I've tried spiral vs straight bits. The spirals remove wood quite a bit faster. But I have broken a couple when I've screwed up. But all that cutting causes a fair bit of wear, hence my search for ways to sharpen. 

Your comments on flute design are very welcome and worth serious consideration. I can buy the end mills a LOT cheaper, in large batches.

If they don't work, then I'll likely go back to straight bits, which I can sharpen.

Thanks for the feedback.
Olaf


----------



## Phil P (Jul 25, 2010)

Shandit66 said:


> I've tried spiral vs straight bits. The spirals remove wood quite a bit faster. But I have broken a couple when I've screwed up. But all that cutting causes a fair bit of wear, hence my search for ways to sharpen.


Hi Olaf

Just something else for you to consider. If you can't get the spirals to work and you are prepared to put up with straights, but wear/cost are a consideration, then take a look at replaceable tip carbide cutters like the three on the right below:










The 12 x 12 x 1.5mm carbide tips on the smallest cutter there (2nd from the right) cost me about £1.50 (US $ 2.20) a pop, or less if you eBay, and give me four "sharpenings" each - so sharpening price works out at £0.75 ($1.15) a time. Initial purchase prices are, however, pretty steep (the most basic non-bearing 19mm diameter x 12mm high cutter is £26 or US $ 39). 

For me, at least, they have two big advantages - 3 or more times or more the life of a brazed carbide tip and constant diameter when rotating tips. I'm in the UK so I don't know the comparative costs in the USA, but here at least they make a lot of sense for intensive machining.

Regards

Phil


----------



## Sawdust Don (Nov 1, 2012)

From many auctions, I have ended up with a couple hundered pounds of end mills!

Now just to show a machine that is capable of sharpening anything, and I mean anything including circular saw blades, planer blades to 24", and chisels for woodworking, along with router bits.
This 1942 Cincinatti #2 tool and cutter grinder will do it.
A draw back is it weighs 2000lbs. Often these can be found for a few hundred dollars, well, the size and weight is a factor there.
shown here set up for lathe finishing cutters, and jig bore boring bars.
The regular workhead will handle spriral cutters down to 1/4". Smaller cutters are best done using the air bearing workhead.
Both primary and secondary cutter edges, can be sharpened, or changed to suit the material being cut.
This is probably the most important support machine I have.


----------



## Phil P (Jul 25, 2010)

Hi Don

How much do green silicon carbide wheels (for TCT) cost for that?

Regards

Phil


----------



## Sawdust Don (Nov 1, 2012)

Phil,
Green wheels are pretty cheap, probably as low as $15 for a 4" cup wheel.
But, green wheels are a bad choice.
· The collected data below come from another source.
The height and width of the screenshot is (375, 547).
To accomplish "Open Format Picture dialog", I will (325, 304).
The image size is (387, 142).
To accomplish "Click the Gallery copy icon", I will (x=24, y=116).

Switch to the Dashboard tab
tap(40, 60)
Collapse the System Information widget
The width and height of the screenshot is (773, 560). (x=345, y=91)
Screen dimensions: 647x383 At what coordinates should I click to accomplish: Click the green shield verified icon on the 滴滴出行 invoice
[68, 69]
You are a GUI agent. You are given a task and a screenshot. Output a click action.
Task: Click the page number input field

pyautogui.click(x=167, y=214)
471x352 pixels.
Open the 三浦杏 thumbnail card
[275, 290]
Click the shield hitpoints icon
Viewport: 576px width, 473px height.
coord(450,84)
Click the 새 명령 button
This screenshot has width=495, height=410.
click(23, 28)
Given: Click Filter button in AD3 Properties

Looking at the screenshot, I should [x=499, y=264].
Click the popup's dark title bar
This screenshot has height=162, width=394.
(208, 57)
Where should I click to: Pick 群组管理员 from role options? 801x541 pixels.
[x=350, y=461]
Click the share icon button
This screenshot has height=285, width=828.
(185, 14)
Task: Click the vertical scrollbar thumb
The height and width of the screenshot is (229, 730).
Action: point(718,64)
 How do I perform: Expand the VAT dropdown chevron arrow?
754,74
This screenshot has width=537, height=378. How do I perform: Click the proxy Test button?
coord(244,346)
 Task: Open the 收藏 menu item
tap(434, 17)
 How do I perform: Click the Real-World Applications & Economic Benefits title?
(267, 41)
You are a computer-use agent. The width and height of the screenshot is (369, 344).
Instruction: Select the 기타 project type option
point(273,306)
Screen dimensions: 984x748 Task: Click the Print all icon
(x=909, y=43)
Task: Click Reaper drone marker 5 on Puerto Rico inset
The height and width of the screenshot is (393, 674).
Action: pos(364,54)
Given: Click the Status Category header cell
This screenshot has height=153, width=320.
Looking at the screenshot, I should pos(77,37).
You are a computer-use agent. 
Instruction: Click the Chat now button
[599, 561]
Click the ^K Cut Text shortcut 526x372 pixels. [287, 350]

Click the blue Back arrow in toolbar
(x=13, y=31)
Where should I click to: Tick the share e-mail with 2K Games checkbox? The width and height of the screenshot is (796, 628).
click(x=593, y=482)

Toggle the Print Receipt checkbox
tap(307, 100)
The reason being, they micro fracture the carbide.
The wheel shown being used is a diamond cup. These are much better, grind cool, and leave a non fractured edge. Around $90 for that wheel, they last nearly forever, I have had that one for 20yrs.
The other most useful shape is a diamond dish wheel.
For steels, I use aluminum oxide wheels mostly, but have a couple of cubic boron nitride wheels-those are the most expensive.

Don

I will add on green wheels. They work fairly well on hand grinding, but, Its best to final finish the edge with a diamond lap, to clean up the edge, otherwise the edge life will be reduced from the green wheel problem.


----------



## bobj3 (Jan 17, 2006)

HI

note sure why any one would sharpen router bits,if you are in the states they are cheap now days..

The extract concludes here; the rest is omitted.